Ce poids accru du Front national pèsera lourd sur l’après-Sarkozy qui s’annonce, sur la recomposition de la droite qui suivra inévitablement l’ère du parti attrape-tout que Sarkozy avait tenté en créant l’UMP.

Le FN, ni épouvantail ni punching-ball

Il pèsera lourd aussi, sur le climat dans lequel François Hollande, s’il est élu comme nous le prévoyons le 6 mai, engagera la France sur une voie différente. Si la gauche, dans toutes ses composantes, ne prend pas à bras le corps la question de la souffrance sociale, celle de l’exclusion, le sort des « invisibles » dont Marine Le Pen est la plus improbable représentante, les mêmes causes produiront les mêmes effets.

Marine Le Pen, comme son père avant elle, réussit à coaliser un front du refus identitaire et social, sans pour autant être porteuse de solutions aux problèmes qu’elle dénonce. Il est significatif que sa campagne sur l’économie, sans la moindre crédibilité, a vite cédé le pas au vieux fonds de commerce anti-étrangers et anti-islam sur lequel elle est plus percutante.

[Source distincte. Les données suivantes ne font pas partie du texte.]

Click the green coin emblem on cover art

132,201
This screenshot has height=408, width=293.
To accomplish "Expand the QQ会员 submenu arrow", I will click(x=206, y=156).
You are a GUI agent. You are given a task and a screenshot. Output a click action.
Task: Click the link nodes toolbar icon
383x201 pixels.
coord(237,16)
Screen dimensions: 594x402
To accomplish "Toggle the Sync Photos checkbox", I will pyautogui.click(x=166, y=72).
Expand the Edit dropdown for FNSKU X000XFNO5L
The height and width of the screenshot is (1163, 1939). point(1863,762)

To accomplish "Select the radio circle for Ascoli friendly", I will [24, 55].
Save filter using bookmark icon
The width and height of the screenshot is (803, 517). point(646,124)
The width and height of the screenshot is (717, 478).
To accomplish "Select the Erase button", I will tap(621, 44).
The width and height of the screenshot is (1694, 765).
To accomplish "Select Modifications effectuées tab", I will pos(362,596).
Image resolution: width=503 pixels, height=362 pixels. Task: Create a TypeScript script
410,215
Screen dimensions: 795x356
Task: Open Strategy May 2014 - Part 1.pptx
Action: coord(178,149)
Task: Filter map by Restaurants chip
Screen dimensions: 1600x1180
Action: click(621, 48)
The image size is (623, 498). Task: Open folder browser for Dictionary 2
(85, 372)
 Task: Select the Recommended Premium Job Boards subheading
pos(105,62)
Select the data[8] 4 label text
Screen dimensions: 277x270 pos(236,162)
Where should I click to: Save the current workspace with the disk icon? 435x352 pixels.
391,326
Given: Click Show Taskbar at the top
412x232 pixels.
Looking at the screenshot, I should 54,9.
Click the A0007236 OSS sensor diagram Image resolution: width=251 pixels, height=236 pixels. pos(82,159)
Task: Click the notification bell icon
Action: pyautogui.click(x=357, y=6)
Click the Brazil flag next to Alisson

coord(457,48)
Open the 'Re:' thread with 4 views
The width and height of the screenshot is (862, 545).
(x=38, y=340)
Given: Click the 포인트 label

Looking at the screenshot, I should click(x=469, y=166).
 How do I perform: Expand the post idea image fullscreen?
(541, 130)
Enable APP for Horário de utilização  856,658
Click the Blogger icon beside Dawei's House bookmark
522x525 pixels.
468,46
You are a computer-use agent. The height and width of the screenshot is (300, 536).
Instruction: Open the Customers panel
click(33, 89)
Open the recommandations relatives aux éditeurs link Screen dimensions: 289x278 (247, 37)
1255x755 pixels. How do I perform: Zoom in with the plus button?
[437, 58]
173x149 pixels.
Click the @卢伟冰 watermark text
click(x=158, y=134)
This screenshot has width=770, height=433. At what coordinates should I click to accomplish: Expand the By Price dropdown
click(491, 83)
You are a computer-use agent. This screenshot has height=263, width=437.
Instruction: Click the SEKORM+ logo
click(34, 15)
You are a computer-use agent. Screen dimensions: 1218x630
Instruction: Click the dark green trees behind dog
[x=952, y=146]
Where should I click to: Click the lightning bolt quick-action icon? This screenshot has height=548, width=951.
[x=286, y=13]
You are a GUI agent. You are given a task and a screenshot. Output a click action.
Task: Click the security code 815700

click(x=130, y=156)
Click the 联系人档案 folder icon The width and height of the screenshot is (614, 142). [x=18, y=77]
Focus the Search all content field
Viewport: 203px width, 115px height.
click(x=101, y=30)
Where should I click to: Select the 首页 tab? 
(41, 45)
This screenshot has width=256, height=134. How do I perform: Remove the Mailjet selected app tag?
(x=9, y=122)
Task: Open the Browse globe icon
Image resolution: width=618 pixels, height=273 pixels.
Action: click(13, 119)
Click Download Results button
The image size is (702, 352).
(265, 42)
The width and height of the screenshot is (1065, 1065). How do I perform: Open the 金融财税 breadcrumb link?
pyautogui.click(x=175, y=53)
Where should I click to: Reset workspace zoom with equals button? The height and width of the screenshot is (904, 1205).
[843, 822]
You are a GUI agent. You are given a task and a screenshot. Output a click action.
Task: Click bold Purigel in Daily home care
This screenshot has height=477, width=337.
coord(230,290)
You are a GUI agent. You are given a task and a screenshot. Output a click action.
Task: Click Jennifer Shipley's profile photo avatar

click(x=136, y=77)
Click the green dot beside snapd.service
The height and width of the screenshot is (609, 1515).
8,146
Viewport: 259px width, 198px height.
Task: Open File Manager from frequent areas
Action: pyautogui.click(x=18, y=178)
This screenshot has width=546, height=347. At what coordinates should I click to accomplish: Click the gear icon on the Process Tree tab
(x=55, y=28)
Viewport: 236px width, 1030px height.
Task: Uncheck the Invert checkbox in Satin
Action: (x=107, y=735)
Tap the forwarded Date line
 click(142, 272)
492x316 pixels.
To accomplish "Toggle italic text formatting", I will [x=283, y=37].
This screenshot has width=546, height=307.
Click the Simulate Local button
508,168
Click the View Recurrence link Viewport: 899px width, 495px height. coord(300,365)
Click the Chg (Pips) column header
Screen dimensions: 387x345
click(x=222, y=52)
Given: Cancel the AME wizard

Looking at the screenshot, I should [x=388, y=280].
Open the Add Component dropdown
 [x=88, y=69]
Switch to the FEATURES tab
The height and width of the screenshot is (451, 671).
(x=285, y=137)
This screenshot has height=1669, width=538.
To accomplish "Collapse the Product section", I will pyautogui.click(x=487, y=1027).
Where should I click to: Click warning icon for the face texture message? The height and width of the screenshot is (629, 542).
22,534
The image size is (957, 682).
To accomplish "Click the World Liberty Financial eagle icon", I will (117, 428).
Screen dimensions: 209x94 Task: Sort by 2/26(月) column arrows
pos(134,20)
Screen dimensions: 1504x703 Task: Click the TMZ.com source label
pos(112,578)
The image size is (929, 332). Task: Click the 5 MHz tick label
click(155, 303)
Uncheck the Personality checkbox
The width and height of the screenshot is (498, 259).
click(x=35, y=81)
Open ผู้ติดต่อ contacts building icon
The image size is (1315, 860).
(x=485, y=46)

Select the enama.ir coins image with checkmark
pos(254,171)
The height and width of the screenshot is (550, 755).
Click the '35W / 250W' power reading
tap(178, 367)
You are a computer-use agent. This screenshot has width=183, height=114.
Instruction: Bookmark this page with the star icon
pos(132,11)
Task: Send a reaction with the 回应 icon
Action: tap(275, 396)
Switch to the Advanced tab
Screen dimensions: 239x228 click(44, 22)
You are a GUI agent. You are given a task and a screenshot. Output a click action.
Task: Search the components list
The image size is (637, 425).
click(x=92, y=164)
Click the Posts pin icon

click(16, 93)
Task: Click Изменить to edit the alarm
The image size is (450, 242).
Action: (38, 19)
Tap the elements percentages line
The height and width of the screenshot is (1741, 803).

Le FN ne doit pas seulement servir d’épouvantail ni de punching-ball : il doit être un marqueur de la dégradation du climat politique, de l’état du pays réel, en un mot de la capacité de la gauche revenue aux affaires à recréer l’espoir et à changer la vie, dans le sens pragmatique et concret de cette époque de crise.

C’est un défi de plus sur les épaules de François Hollande et de sa future majorité.